Search code examples
rate-limitingretry-logicargo-workflows

Retrying after a settable delay in Argo Workflows


One of our Argo Workflow steps may hit a rate limit and I want to be able to tell argo how long it should wait until the next retry.

Is there a way to do it?

I've seen Retries on the documentation but it only talks about retry count and backoff strategies and it doesn't look like it could be parameterized.


Solution

  • As far as I know there's no built-in way to add a pause before the next retry.

    However, you could build your own with Argo's exit handler feature.

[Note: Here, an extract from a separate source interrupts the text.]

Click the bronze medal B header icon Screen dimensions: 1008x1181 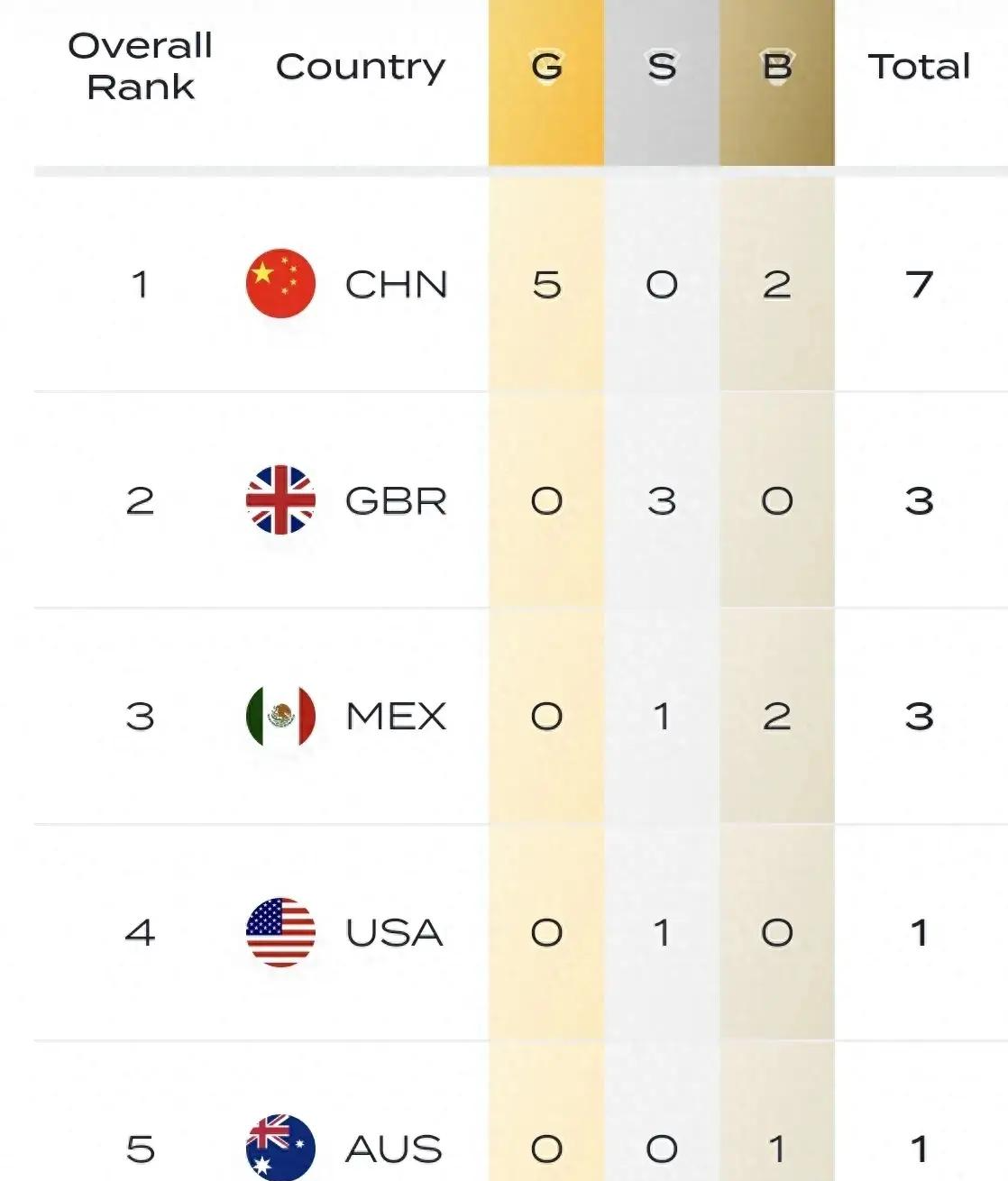[776, 67]
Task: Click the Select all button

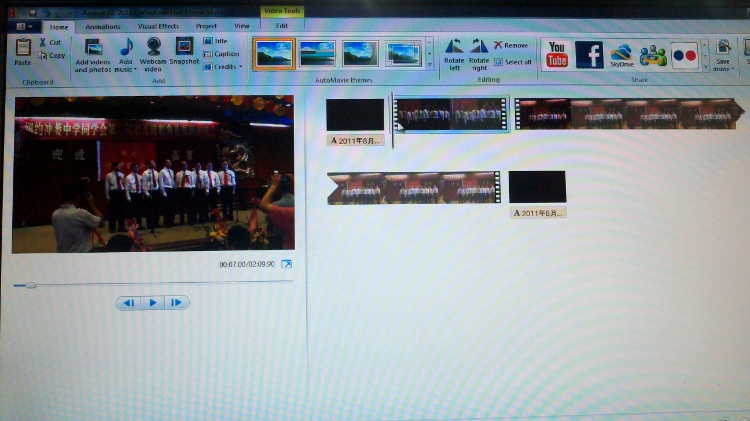Action: tap(513, 62)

    apiVersion: argoproj.io/v1alpha1
    kind: Workflow
    metadata:
      generateName: exit-handler-with-pause-
    spec:
      arguments:
        parameters
        - name: pause-before-retry-seconds
          value: "60"
      entrypoint: intentional-fail
      onExit: exit-handler
      - name: intentional-fail
        container:
          image: alpine:latest
          command: [sh, -c]
          args: ["echo intentional failure; exit 1"]
      - name: exit-handler
        steps:
        - - name: pause
            template: pause
            when: "{{workflow.status}} != Succeeded"
      - name: pause
        container:
          image: alpine:latest
          env:
          - name: SECONDS
            value: "{{workflow.parameters.pause-before-retry-seconds}}"
          command: [sh, -c]
          args:
          - >-
            echo "Pausing before retry..."
            sleep "$SECONDS"
    

    If the retry pause needs to be calculated within the workflow, check out the exit handler with params example.